= EXERCISE MATERIAL =
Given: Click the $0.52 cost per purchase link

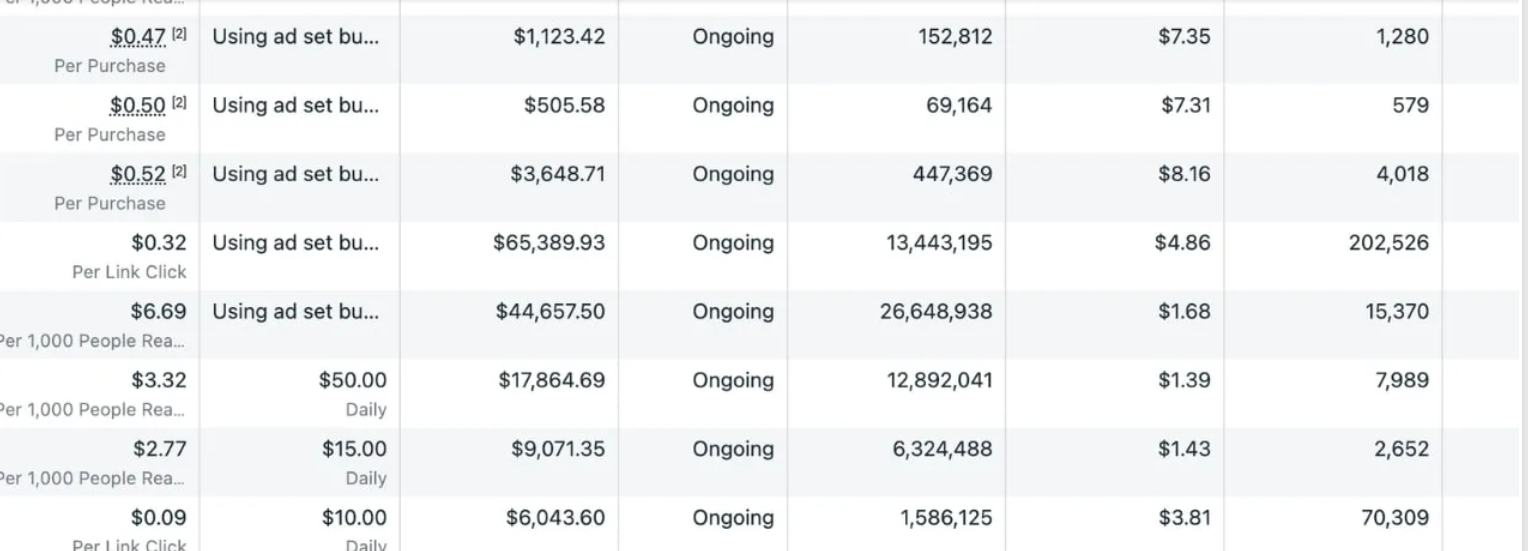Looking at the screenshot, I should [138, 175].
...
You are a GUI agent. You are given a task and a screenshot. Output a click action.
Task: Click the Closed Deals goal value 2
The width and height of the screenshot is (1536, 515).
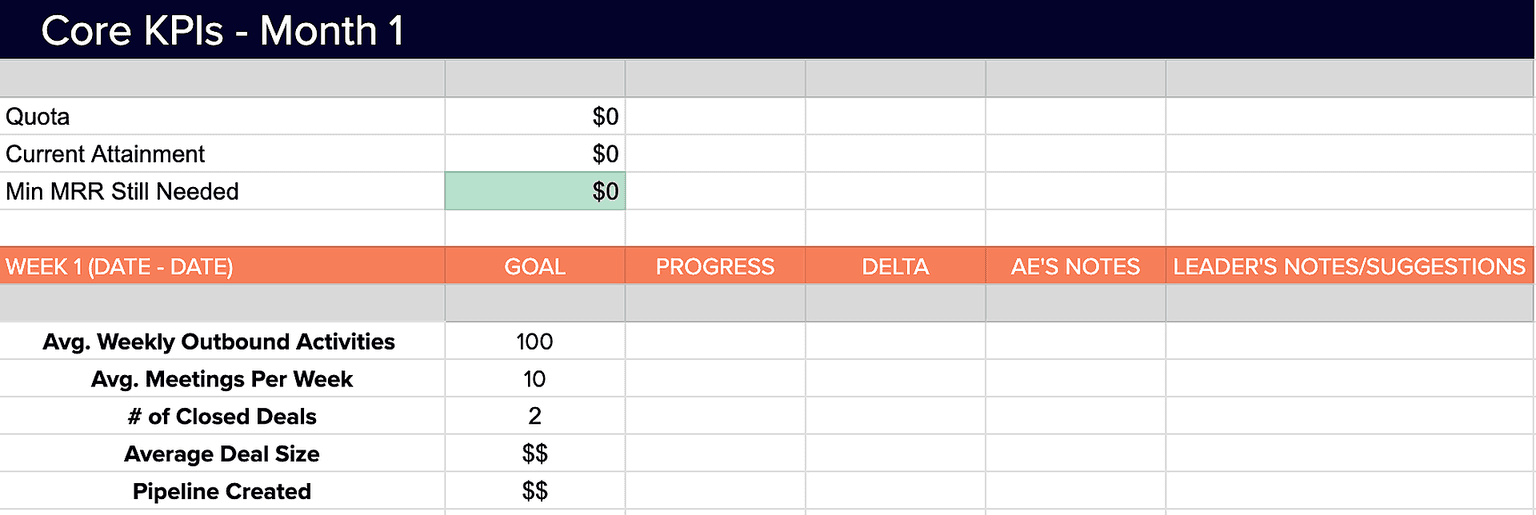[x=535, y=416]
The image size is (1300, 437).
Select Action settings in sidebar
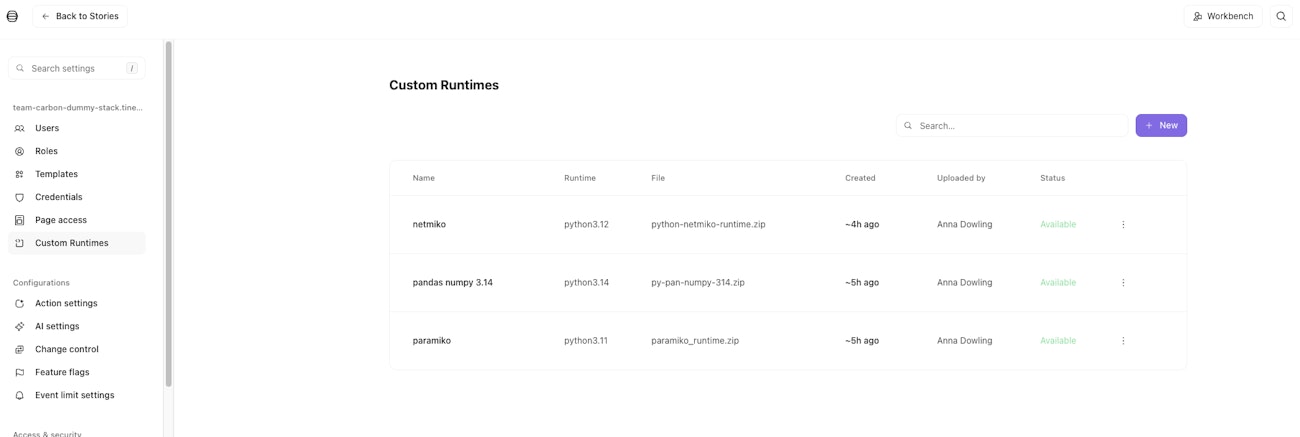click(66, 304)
...
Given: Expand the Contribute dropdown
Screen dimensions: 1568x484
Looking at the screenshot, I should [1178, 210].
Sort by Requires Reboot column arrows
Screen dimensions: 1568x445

= YOUR ASSIGNMENT =
Please give an exact copy of the lines above, beginning with the line containing "Screen dimensions: 1568x484" and running through the line containing "Screen dimensions: 1568x445", and of no other lines.

= RESPONSE TO THIS EXERCISE =
Screen dimensions: 1568x484
Looking at the screenshot, I should [1178, 210].
Sort by Requires Reboot column arrows
Screen dimensions: 1568x445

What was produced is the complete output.